A recent Call to the Pen article about the Dominican Republic game of Vtilla brought back a flood of memories about the way I used to play the game of baseball. You see, it’s not uncommon to only have five or six friends to play a game with. It was normal as a kid to not have a field to play on, a ball to play with, or a bat, or this, or that. In neighborhoods across the globe, kids created baseball as they needed it to fit their environment. For me, this meant a game of baseball played on a half basketball court.

I can still recall the trek to the court we had decided was our field. I grew up in a town that had one of those long streets that bitted up against all the other streets. There were no intersections, the end of every street and the long street was marked by some sort of section of grass or a playground. The benefit of this set up is that it allowed for various playgrounds to be installed at the end of any number of the smaller streets. One particular playground was close to my house, just behind an apartment complex. The playground was in actuality quite small but that’s because the playground in question had a half basketball court taking up much if its space.

The setup of this court was quite impressive. There was a thirty-foot high chain-link fence behind the basketball hoop to protect kids from running into the apartment parking lot after errant basketballs. On the other end, there was nothing except a small section of grass and then the busy long street that took up most of the town. One side featured the playground and the other side was occupied by an administration building. Two to three times a week myself and a group of friends would travel to this playground to play our own form of baseball.

We each brought a glove and we had one aluminum bat that we shared amongst the group. It was my job to bring a tennis ball, yes, just one tennis ball. That was our gear, all we needed to play some baseball. There were usually around five of us for a game. The rules were simple. The two far corners and center of the three-point line were the bases. A few feet in front of second base was the area designated as the mound. There was no catcher and there weren’t really teams. We all took turns hitting and pitching, playing and keeping score in a way that made zero sense. You couldn’t walk but you also couldn’t strikeout. You were out if a fielder caught the ball in the air or threw to the pitcher before you could make it to the base. The pitcher could throw whatever he, or she, wanted with the tennis ball.

The most important rule dealt with the end of the game. Only three things would signal the end of a game. 1) Darkness, 2) a player lived close enough to hear one of their parents yelling for them to come home, or 3) someone hit a home run over the big fence. We never brought extra tennis balls because, well, we were stupid. For some unknown reason, we decided early on that if one of us managed to lift a ball over that fence the came was just over right then and there. Some of my friends tried their hardest to end the game right away. Others, like me, did their best to hit line drives because we didn’t want the game to end. Inevitably someone would loft one over that fence and we would go home.

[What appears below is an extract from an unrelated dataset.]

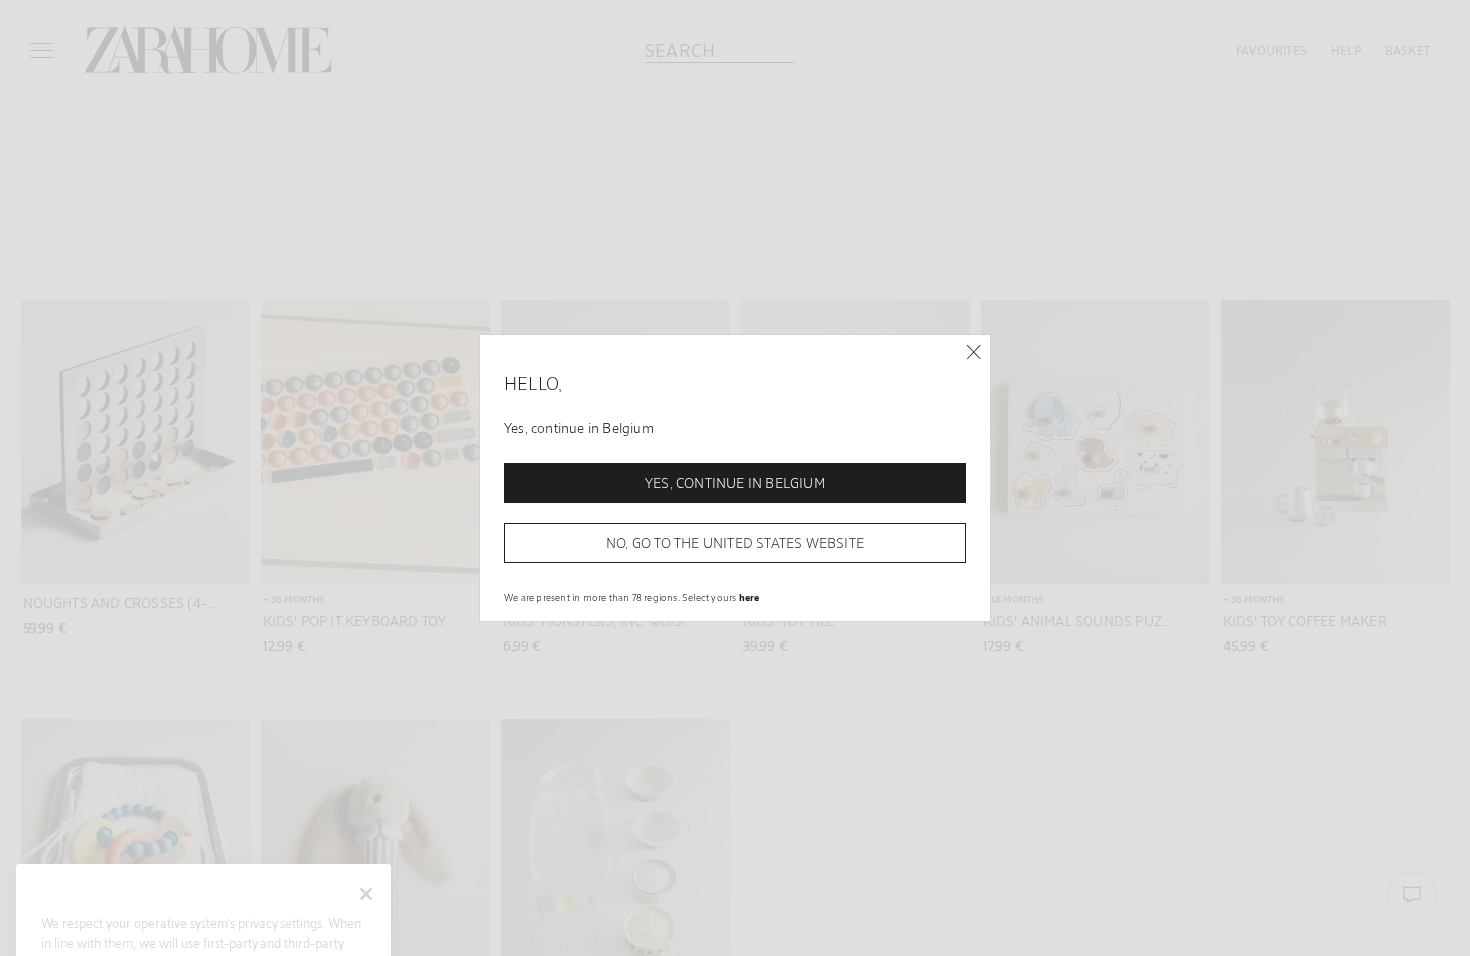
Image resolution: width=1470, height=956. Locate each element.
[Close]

The thing I remember most about our brand of baseball is that it never had to exist. The Little League fields were literally five minutes further down that long street. We could have gone to those fields and brought real baseball every single time we played a game. We never did though, from about the ages of nine until thirteen it was always the basketball court for us.

I think that even back then we knew the great truth of the game of baseball: the game itself takes a backseat to the experience and ensuing relationships. That’s why I never wanted to hit a home run over that thirty-foot tall fence. I didn’t want the game to end because I wanted more time with my friends and the game that was bringing us together. Baseball still brings me closer to others, and though we’re in a dark period it will be back. Relationships will renew, continue, or be made anew. Baseball is great, whether on a field or a basketball court. Baseball brings us together, and it will always do that, no matter the form.